#### Given passage
========================================================================
Bomb-Proof Wallpaper Developed
MikeChino writes "Working in partnership with the US Army Corp of Engineers, Berry Plastics has rolled out a new breed of bomb-proof wallpaper. Dubbed the X-Flex Blast Protection System, the wallpaper is so effective that a single layer can keep a wrecking ball from smashing through a brick wall, and a double layer can stop blunt objects (i.e. a flying 2×4) from knocking down drywall. According to its designers, covering an entire room takes less than an hour."
If this can stop projectiles from penetrating the wall, then think about the protection it could offer from tornados and hurricanes. Obviously not a direct hit, since there'd be far more structural damage, but how much of that damage caused by flying debris could be mitigated. At the very least, the protection it could offer for occupants.
Um, you might want to check your history again. The longbow was the weapon that made plate body armor obsolete.
As for the other thing, that's the whole idea: better armor makes them develop bigger bombs. That is a back-and-forth that has been going on for centuries.
I should qualify this a bit. A major problem with mail was that arrows tended to punch through it. Especially arrows that had a long sharp point, designed to work against mail. It might not penetrate enough to be a killing shot but that's rather irrelevant in battle: the idea is to make as many of the enemy as ineffective as possible. A couple of flesh wounds can take out a combatant; it need not be an arrow through the heart.
So some groups started attaching plates to their mail in front, in order to better deflect the arrows. (And other blows: they then realized that plates tended to spread the impact of other weapons as well, minimizing injury.) Plates worked so well that a few groups got the idea that covering the whole body in plates would make the ultimate warrior. And indeed, from s defensive standpoint, plate armor withstood sword blows and thrusts and also arrows much better than any of the older stuff did.
========================================================================
#### Tasks for this exercise
1 – Using the wallpaper passage, decide whether each statement agrees with it. Answer yes or no for each and quote the words that decide it.
(a) A single layer of the wallpaper can keep a wrecking ball from smashing through a brick wall.
(b) Berry Plastics developed the wallpaper in partnership with the US Navy.
(c) Covering an entire room with the wallpaper takes more than two hours.
2 – Rewrite the wallpaper passage starting at "Bomb-Proof Wallpaper Developed" and ending at "offer for occupants.", with "wrecking ball" changed to "battering ram".
3 – Answer these questions from the wallpaper passage:
(a) What name was given to the wallpaper?
(b) How many layers of the wallpaper are needed to stop blunt objects from knocking down drywall?
(c) What did arrows tend to do to mail?

#### Excerpted records
========================================================================
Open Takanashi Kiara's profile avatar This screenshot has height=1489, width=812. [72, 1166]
========================================================================
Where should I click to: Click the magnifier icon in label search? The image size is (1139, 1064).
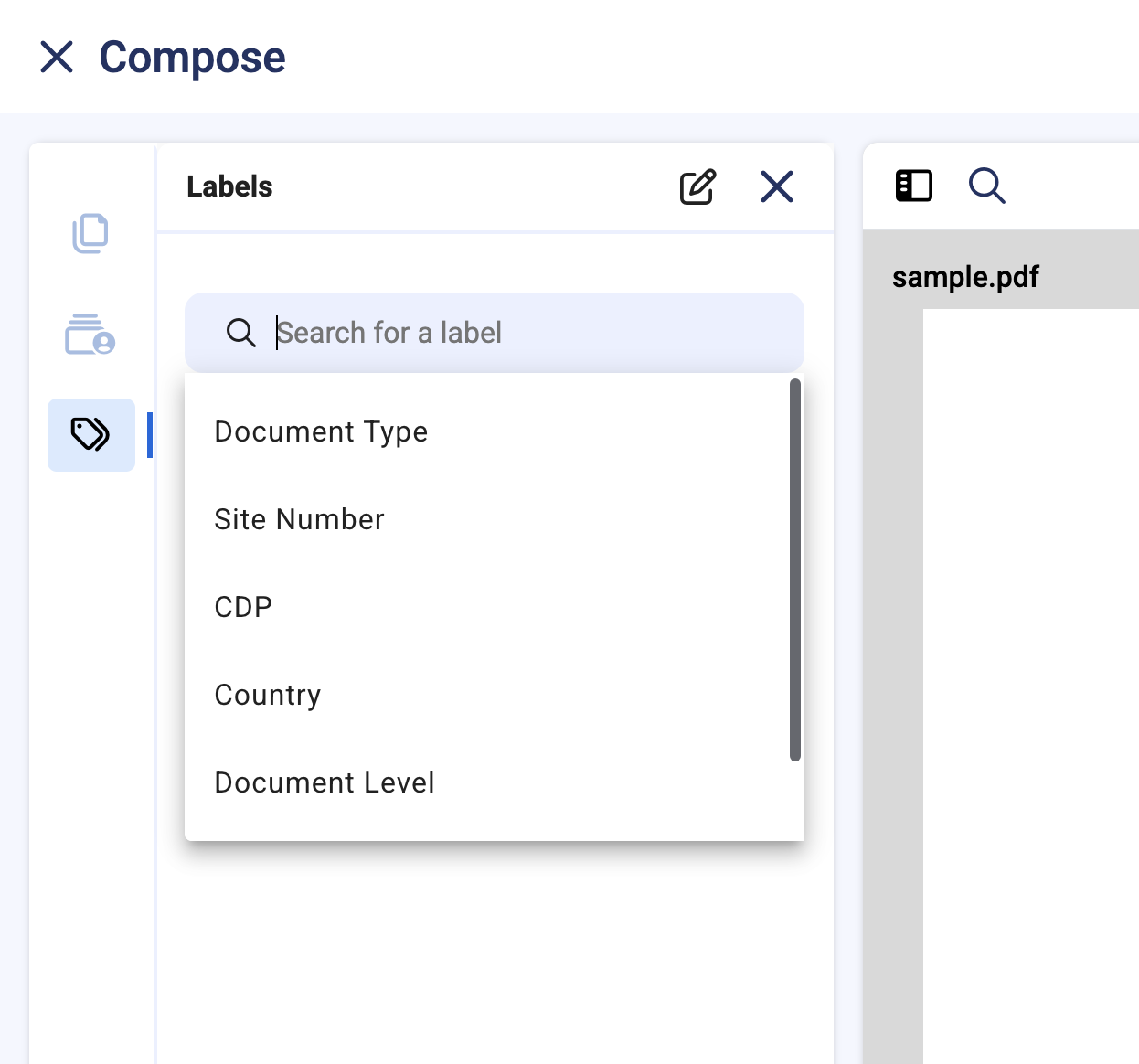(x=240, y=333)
========================================================================
#### Results of the exercise
1 –
(a) Yes: "a single layer can keep a wrecking ball from smashing through a brick wall"
(b) No: "Working in partnership with the US Army Corp of Engineers"
(c) No: "covering an entire room takes less than an hour"

2 –
Bomb-Proof Wallpaper Developed
MikeChino writes "Working in partnership with the US Army Corp of Engineers, Berry Plastics has rolled out a new breed of bomb-proof wallpaper. Dubbed the X-Flex Blast Protection System, the wallpaper is so effective that a single layer can keep a battering ram from smashing through a brick wall, and a double layer can stop blunt objects (i.e. a flying 2×4) from knocking down drywall. According to its designers, covering an entire room takes less than an hour."
If this can stop projectiles from penetrating the wall, then think about the protection it could offer from tornados and hurricanes. Obviously not a direct hit, since there'd be far more structural damage, but how much of that damage caused by flying debris could be mitigated. At the very least, the protection it could offer for occupants.

3 –
(a) The X-Flex Blast Protection System
(b) A double layer
(c) Punch through it